今回は、【恐怖及び苦悩からの自由】 に基づいて、当牧場が独自に取り組む育成法をご紹介いたします。

恐怖及び苦悩からの自由(適切な管理技術および管理者の資質向上)

霜降り肉にするために、肥育中のある時期からビタミンを与える量を制御して脂肪交雑(サシ)しやすい体質にする育成法があります。

ビタミンを制御する、いわゆる 【 ビタミンカット 】 と呼ばれる育成法は牛にとって恐怖・苦悩を与える行為です。
ビタミンカットにより、視力維持に必要な成分が不足して目が見えなくなる症状や、足の関節が腫れて歩行に障害をあたえたり、食欲不振によって病気になる危険性もあります。

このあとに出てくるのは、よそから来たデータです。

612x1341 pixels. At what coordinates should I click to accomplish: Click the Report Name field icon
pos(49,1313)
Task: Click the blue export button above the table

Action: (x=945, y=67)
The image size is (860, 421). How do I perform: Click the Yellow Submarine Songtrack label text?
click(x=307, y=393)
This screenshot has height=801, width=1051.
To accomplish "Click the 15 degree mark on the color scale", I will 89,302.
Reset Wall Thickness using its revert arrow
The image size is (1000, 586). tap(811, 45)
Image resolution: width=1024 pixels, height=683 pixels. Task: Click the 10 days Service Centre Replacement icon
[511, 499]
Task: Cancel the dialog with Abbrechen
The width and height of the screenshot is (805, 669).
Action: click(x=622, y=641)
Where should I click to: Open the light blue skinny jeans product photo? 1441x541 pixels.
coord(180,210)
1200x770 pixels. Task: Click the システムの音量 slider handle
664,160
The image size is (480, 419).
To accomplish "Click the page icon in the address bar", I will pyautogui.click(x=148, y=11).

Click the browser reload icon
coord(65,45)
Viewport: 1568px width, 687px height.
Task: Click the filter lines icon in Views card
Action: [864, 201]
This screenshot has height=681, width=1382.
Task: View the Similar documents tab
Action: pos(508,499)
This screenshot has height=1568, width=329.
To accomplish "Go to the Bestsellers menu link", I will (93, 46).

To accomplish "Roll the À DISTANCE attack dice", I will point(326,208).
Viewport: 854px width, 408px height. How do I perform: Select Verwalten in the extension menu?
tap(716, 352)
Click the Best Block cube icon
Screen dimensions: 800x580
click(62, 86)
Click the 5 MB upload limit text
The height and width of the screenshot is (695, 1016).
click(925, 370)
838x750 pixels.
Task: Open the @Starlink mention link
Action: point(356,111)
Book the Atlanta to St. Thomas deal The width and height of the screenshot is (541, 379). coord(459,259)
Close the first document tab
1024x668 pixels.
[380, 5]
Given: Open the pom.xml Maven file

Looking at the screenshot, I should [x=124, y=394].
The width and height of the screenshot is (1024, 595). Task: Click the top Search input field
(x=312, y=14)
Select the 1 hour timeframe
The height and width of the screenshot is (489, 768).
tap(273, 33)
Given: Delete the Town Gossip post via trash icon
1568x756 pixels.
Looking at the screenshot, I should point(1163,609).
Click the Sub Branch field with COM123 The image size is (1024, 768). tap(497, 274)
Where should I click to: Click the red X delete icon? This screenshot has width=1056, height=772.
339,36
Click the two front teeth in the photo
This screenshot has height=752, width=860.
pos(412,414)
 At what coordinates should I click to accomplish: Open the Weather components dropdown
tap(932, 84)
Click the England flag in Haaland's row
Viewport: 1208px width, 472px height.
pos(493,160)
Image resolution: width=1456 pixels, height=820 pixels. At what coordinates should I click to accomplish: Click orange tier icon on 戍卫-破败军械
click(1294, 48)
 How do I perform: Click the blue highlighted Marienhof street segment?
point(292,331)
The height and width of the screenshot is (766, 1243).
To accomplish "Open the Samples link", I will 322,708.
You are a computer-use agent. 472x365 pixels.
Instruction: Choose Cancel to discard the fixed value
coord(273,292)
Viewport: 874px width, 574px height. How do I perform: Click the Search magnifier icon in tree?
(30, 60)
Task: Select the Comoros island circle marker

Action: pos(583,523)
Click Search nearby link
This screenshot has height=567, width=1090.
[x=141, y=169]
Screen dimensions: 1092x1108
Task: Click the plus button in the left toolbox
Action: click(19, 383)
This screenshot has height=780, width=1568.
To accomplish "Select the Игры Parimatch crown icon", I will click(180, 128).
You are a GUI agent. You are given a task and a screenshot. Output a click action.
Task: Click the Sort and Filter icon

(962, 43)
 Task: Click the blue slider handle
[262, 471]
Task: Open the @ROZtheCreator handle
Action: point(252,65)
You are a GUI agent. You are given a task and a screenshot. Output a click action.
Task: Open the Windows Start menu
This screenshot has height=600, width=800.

現在の牛肉市場では、サシの入り具合によって価格・価値が決まるためこのような行為をおこなうのが現状です。
果たしてそのような牛が安全・安心・健康的なお肉と言えるでしょうか?

当牧場では霜降り肉に育てるため牛たちに恐怖・苦悩を与えるような行為を一切おこなっていません。
牛を大きくするために濃厚飼料は必要となりますが、当牧場の草地和牛においては1日10㎏を超えないように生産者が自主の配合をおこなっています。

粗飼料に関しては無制限に飽きるまで与えており、国産・地元の宇佐米の飼料イネを使用しています。
牛たちが恐怖・苦悩を感じることなく成長することによって、牛が持っている能力を最大限に発揮することができ安全・安心・健康的なお肉となるのです。